Todavia, a compensação mais significativa foi à intervenção política da primeira ministra britânica Margareth Tatcher em cancelar o embargo de equipamentos militares imposto pelos Estados Unidos e aliados, além de diversas parcerias comerciais e tecnológicas entre os dois países.
Trinta anos depois do final da guerra, vários documentos confidenciais sobre o assunto são liberados pelo Reino Unido. Em 2014, Sidney Edwards, então com 80 anos, durante uma entrevista, após ter escrito o livro “My Secret Falklands War”, que detalha a sua atuação no Chile durante a guerra, declara: “A minha opinião pessoal – e penso que foi partilhada pelos meus chefes no Ministério da Defesa e por Margret Tatcher – é que a ajuda que recebemos do Chile foi absolutamente crucial….e sem ela teríamos perdido a guerra”. De fato, durante o conflito a primeira ministra lia com toda atenção a cada telegrama que era enviado por Sidney Edwards, apelidando-os de “Sidgrams”.
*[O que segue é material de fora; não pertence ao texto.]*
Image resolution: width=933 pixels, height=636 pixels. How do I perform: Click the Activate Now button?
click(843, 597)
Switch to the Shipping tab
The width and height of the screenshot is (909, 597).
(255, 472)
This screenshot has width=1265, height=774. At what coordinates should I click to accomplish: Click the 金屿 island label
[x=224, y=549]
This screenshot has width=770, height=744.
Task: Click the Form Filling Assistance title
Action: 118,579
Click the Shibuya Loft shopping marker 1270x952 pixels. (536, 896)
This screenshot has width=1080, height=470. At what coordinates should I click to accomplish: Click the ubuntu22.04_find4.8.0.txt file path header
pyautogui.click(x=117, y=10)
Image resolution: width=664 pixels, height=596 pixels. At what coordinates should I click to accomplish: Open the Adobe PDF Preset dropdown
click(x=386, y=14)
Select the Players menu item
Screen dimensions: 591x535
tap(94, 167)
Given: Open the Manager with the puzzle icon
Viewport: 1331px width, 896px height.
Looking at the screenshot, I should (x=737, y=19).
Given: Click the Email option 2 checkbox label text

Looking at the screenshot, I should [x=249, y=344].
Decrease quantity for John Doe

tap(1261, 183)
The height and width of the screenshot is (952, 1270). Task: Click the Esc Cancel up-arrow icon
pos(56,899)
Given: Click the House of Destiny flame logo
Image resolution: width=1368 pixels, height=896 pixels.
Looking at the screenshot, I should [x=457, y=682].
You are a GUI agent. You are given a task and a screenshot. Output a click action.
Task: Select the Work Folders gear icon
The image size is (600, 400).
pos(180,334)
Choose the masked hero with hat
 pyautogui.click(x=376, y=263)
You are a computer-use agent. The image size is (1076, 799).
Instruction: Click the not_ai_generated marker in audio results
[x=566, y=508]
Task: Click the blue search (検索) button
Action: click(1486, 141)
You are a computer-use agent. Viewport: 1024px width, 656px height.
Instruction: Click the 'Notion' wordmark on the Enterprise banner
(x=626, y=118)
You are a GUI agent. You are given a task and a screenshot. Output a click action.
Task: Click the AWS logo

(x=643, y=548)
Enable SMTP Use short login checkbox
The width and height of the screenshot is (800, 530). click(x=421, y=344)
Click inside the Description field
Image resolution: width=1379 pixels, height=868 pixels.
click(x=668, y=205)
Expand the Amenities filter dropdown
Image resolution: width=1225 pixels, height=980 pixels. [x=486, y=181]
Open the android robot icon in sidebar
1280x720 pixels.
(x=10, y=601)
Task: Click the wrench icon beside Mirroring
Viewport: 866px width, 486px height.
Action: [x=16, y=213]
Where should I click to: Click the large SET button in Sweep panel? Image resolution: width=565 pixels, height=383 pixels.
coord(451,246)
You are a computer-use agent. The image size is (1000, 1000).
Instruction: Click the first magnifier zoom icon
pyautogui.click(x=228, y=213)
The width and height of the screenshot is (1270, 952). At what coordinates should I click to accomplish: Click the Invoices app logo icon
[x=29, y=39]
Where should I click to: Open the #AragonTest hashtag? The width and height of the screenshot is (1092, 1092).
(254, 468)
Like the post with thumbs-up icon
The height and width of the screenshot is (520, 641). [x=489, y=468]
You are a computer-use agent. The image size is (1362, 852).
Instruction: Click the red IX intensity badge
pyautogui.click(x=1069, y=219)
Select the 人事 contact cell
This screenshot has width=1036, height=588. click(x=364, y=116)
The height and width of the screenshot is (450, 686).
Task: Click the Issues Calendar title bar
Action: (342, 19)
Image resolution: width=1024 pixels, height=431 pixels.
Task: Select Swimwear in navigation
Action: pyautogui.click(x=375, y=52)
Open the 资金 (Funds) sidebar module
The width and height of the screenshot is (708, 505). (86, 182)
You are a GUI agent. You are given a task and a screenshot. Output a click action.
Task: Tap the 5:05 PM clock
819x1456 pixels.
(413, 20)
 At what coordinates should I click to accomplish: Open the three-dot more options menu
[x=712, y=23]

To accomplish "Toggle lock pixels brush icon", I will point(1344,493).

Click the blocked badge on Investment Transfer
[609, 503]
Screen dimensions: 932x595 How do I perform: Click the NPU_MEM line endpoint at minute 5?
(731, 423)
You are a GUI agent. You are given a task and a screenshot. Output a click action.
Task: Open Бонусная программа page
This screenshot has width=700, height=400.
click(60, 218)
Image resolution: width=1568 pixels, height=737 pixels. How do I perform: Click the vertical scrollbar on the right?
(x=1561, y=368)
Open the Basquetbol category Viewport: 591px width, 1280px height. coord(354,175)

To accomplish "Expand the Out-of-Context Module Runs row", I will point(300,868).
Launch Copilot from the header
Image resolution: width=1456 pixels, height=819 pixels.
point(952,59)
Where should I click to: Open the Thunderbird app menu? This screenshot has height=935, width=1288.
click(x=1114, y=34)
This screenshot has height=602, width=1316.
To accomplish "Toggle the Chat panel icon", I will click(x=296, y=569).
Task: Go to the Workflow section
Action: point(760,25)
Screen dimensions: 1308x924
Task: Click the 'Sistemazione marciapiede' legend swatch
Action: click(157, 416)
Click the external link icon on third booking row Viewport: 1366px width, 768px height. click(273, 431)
O Wing Commander RAF Sidney Edwards foi condecorado com a medalha do Atlântico Sul e comenda da Rainha por valiosos serviços aéreos pela sua atuação durante o conflito.

Aparentemente não houve uma retaliação dos britânicos ao Brasil e ao Peru, mas esse conflito, mesmo que localizado e de curta duração, moldou as relações entres os países sul-americanos por muitos anos, destacando suas alianças e desavenças.